## [Raw data]
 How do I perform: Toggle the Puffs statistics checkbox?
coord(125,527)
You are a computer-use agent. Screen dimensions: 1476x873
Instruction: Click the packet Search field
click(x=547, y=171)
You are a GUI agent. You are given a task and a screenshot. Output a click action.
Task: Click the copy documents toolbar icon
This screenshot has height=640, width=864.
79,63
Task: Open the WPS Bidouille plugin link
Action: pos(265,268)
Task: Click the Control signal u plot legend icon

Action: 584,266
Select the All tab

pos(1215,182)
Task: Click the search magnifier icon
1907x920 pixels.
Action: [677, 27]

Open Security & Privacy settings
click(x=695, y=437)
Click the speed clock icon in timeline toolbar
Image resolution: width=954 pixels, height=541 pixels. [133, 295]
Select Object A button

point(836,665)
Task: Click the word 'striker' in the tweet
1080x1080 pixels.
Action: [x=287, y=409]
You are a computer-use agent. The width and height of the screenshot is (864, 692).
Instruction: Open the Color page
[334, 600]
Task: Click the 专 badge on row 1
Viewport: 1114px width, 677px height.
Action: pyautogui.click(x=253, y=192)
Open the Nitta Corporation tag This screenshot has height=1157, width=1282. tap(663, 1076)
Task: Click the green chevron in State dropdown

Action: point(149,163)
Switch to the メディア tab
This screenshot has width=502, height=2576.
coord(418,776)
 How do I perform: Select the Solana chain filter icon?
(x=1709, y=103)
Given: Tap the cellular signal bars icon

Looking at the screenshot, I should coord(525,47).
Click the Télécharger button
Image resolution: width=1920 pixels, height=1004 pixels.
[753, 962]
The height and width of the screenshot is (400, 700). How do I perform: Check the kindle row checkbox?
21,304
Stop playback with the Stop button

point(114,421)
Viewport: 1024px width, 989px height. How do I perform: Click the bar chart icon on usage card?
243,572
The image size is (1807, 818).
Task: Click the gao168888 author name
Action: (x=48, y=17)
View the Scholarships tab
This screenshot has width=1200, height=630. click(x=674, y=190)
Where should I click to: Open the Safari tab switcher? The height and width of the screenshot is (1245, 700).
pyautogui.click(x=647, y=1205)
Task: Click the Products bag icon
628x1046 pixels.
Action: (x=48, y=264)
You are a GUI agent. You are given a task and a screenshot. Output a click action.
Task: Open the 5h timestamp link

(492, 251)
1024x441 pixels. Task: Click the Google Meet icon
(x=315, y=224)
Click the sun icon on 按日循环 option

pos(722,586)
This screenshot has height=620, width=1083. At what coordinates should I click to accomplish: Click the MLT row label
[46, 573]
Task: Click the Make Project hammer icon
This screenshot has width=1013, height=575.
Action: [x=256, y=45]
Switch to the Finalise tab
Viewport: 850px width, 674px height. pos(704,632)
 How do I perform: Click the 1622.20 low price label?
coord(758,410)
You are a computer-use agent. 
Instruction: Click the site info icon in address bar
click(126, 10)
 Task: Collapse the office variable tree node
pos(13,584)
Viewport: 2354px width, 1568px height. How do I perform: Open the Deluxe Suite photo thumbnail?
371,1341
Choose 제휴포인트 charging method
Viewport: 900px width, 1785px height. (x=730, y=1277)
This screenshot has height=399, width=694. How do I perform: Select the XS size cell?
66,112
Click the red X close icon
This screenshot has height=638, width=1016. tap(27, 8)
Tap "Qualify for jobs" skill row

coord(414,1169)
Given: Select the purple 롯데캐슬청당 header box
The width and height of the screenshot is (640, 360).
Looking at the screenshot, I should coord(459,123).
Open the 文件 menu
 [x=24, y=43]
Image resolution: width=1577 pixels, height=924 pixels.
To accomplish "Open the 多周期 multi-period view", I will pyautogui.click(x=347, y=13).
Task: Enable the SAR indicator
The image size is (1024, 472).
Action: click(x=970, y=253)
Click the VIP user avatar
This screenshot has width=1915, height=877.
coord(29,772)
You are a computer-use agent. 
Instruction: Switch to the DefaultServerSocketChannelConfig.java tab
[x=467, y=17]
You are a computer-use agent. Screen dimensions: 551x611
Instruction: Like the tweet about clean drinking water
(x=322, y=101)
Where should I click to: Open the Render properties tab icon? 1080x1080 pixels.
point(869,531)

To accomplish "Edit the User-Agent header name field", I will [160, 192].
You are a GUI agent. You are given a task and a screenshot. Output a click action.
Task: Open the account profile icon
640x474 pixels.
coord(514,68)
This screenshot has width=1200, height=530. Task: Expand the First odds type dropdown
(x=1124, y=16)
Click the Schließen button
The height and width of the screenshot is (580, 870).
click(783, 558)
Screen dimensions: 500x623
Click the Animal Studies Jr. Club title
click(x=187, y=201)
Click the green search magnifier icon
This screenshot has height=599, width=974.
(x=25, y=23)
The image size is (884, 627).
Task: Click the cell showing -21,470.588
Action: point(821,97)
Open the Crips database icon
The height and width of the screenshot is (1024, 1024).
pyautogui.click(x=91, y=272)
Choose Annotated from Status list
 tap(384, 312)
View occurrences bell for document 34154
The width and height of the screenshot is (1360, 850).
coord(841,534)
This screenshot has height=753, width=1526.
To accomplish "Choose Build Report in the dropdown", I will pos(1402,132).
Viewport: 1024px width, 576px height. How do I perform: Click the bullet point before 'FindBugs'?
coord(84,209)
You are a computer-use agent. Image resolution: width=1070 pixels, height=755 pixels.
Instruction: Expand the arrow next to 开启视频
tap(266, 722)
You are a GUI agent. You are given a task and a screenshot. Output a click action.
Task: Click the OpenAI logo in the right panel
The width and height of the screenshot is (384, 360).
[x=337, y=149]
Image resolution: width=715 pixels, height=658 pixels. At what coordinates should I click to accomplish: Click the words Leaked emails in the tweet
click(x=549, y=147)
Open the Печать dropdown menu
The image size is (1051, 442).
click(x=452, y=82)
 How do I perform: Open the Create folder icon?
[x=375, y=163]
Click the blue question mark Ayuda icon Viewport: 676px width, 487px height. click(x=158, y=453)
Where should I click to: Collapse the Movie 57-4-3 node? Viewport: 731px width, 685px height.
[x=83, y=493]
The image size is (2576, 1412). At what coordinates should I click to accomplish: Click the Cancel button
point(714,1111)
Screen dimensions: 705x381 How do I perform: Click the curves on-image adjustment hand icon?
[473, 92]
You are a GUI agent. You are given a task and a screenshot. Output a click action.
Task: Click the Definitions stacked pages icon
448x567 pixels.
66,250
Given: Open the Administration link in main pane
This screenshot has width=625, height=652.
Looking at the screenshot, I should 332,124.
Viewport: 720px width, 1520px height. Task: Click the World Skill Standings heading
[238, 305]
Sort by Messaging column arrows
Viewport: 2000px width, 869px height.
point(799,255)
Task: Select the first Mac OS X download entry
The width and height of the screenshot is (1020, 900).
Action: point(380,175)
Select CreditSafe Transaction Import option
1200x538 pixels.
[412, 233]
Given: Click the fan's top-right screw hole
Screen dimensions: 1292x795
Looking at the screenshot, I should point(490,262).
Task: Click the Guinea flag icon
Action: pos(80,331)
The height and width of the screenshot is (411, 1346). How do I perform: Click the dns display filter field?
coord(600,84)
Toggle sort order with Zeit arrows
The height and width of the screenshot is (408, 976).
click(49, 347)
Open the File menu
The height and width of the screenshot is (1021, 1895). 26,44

## [Task requirements]
Each entry is to be written out exactly as it was given.

## [Written response]
 How do I perform: Toggle the Puffs statistics checkbox?
coord(125,527)
You are a computer-use agent. Screen dimensions: 1476x873
Instruction: Click the packet Search field
click(x=547, y=171)
You are a GUI agent. You are given a task and a screenshot. Output a click action.
Task: Click the copy documents toolbar icon
This screenshot has height=640, width=864.
79,63
Task: Open the WPS Bidouille plugin link
Action: pos(265,268)
Task: Click the Control signal u plot legend icon

Action: 584,266
Select the All tab

pos(1215,182)
Task: Click the search magnifier icon
1907x920 pixels.
Action: [677, 27]

Open Security & Privacy settings
click(x=695, y=437)
Click the speed clock icon in timeline toolbar
Image resolution: width=954 pixels, height=541 pixels. [133, 295]
Select Object A button

point(836,665)
Task: Click the word 'striker' in the tweet
1080x1080 pixels.
Action: [x=287, y=409]
You are a computer-use agent. The width and height of the screenshot is (864, 692).
Instruction: Open the Color page
[334, 600]
Task: Click the 专 badge on row 1
Viewport: 1114px width, 677px height.
Action: pyautogui.click(x=253, y=192)
Open the Nitta Corporation tag This screenshot has height=1157, width=1282. tap(663, 1076)
Task: Click the green chevron in State dropdown

Action: point(149,163)
Switch to the メディア tab
This screenshot has width=502, height=2576.
coord(418,776)
 How do I perform: Select the Solana chain filter icon?
(x=1709, y=103)
Given: Tap the cellular signal bars icon

Looking at the screenshot, I should coord(525,47).
Click the Télécharger button
Image resolution: width=1920 pixels, height=1004 pixels.
[753, 962]
The height and width of the screenshot is (400, 700). How do I perform: Check the kindle row checkbox?
21,304
Stop playback with the Stop button

point(114,421)
Viewport: 1024px width, 989px height. How do I perform: Click the bar chart icon on usage card?
243,572
The image size is (1807, 818).
Task: Click the gao168888 author name
Action: (x=48, y=17)
View the Scholarships tab
This screenshot has width=1200, height=630. click(x=674, y=190)
Where should I click to: Open the Safari tab switcher? The height and width of the screenshot is (1245, 700).
pyautogui.click(x=647, y=1205)
Task: Click the Products bag icon
628x1046 pixels.
Action: (x=48, y=264)
You are a GUI agent. You are given a task and a screenshot. Output a click action.
Task: Open the 5h timestamp link

(492, 251)
1024x441 pixels. Task: Click the Google Meet icon
(x=315, y=224)
Click the sun icon on 按日循环 option

pos(722,586)
This screenshot has height=620, width=1083. At what coordinates should I click to accomplish: Click the MLT row label
[46, 573]
Task: Click the Make Project hammer icon
This screenshot has width=1013, height=575.
Action: [x=256, y=45]
Switch to the Finalise tab
Viewport: 850px width, 674px height. pos(704,632)
 How do I perform: Click the 1622.20 low price label?
coord(758,410)
You are a computer-use agent. 
Instruction: Click the site info icon in address bar
click(126, 10)
 Task: Collapse the office variable tree node
pos(13,584)
Viewport: 2354px width, 1568px height. How do I perform: Open the Deluxe Suite photo thumbnail?
371,1341
Choose 제휴포인트 charging method
Viewport: 900px width, 1785px height. (x=730, y=1277)
This screenshot has height=399, width=694. How do I perform: Select the XS size cell?
66,112
Click the red X close icon
This screenshot has height=638, width=1016. tap(27, 8)
Tap "Qualify for jobs" skill row

coord(414,1169)
Given: Select the purple 롯데캐슬청당 header box
The width and height of the screenshot is (640, 360).
Looking at the screenshot, I should coord(459,123).
Open the 文件 menu
 [x=24, y=43]
Image resolution: width=1577 pixels, height=924 pixels.
To accomplish "Open the 多周期 multi-period view", I will pyautogui.click(x=347, y=13).
Task: Enable the SAR indicator
The image size is (1024, 472).
Action: click(x=970, y=253)
Click the VIP user avatar
This screenshot has width=1915, height=877.
coord(29,772)
You are a computer-use agent. 
Instruction: Switch to the DefaultServerSocketChannelConfig.java tab
[x=467, y=17]
You are a computer-use agent. Screen dimensions: 551x611
Instruction: Like the tweet about clean drinking water
(x=322, y=101)
Where should I click to: Open the Render properties tab icon? 1080x1080 pixels.
point(869,531)

To accomplish "Edit the User-Agent header name field", I will [160, 192].
You are a GUI agent. You are given a task and a screenshot. Output a click action.
Task: Open the account profile icon
640x474 pixels.
coord(514,68)
This screenshot has width=1200, height=530. Task: Expand the First odds type dropdown
(x=1124, y=16)
Click the Schließen button
The height and width of the screenshot is (580, 870).
click(783, 558)
Screen dimensions: 500x623
Click the Animal Studies Jr. Club title
click(x=187, y=201)
Click the green search magnifier icon
This screenshot has height=599, width=974.
(x=25, y=23)
The image size is (884, 627).
Task: Click the cell showing -21,470.588
Action: point(821,97)
Open the Crips database icon
The height and width of the screenshot is (1024, 1024).
pyautogui.click(x=91, y=272)
Choose Annotated from Status list
 tap(384, 312)
View occurrences bell for document 34154
The width and height of the screenshot is (1360, 850).
coord(841,534)
This screenshot has height=753, width=1526.
To accomplish "Choose Build Report in the dropdown", I will pos(1402,132).
Viewport: 1024px width, 576px height. How do I perform: Click the bullet point before 'FindBugs'?
coord(84,209)
You are a computer-use agent. Image resolution: width=1070 pixels, height=755 pixels.
Instruction: Expand the arrow next to 开启视频
tap(266, 722)
You are a GUI agent. You are given a task and a screenshot. Output a click action.
Task: Click the OpenAI logo in the right panel
The width and height of the screenshot is (384, 360).
[x=337, y=149]
Image resolution: width=715 pixels, height=658 pixels. At what coordinates should I click to accomplish: Click the words Leaked emails in the tweet
click(x=549, y=147)
Open the Печать dropdown menu
The image size is (1051, 442).
click(x=452, y=82)
 How do I perform: Open the Create folder icon?
[x=375, y=163]
Click the blue question mark Ayuda icon Viewport: 676px width, 487px height. click(x=158, y=453)
Where should I click to: Collapse the Movie 57-4-3 node? Viewport: 731px width, 685px height.
[x=83, y=493]
The image size is (2576, 1412). At what coordinates should I click to accomplish: Click the Cancel button
point(714,1111)
Screen dimensions: 705x381 How do I perform: Click the curves on-image adjustment hand icon?
[473, 92]
You are a GUI agent. You are given a task and a screenshot. Output a click action.
Task: Click the Definitions stacked pages icon
448x567 pixels.
66,250
Given: Open the Administration link in main pane
This screenshot has width=625, height=652.
Looking at the screenshot, I should 332,124.
Viewport: 720px width, 1520px height. Task: Click the World Skill Standings heading
[238, 305]
Sort by Messaging column arrows
Viewport: 2000px width, 869px height.
point(799,255)
Task: Select the first Mac OS X download entry
The width and height of the screenshot is (1020, 900).
Action: point(380,175)
Select CreditSafe Transaction Import option
1200x538 pixels.
[412, 233]
Given: Click the fan's top-right screw hole
Screen dimensions: 1292x795
Looking at the screenshot, I should point(490,262).
Task: Click the Guinea flag icon
Action: pos(80,331)
The height and width of the screenshot is (411, 1346). How do I perform: Click the dns display filter field?
coord(600,84)
Toggle sort order with Zeit arrows
The height and width of the screenshot is (408, 976).
click(49, 347)
Open the File menu
The height and width of the screenshot is (1021, 1895). 26,44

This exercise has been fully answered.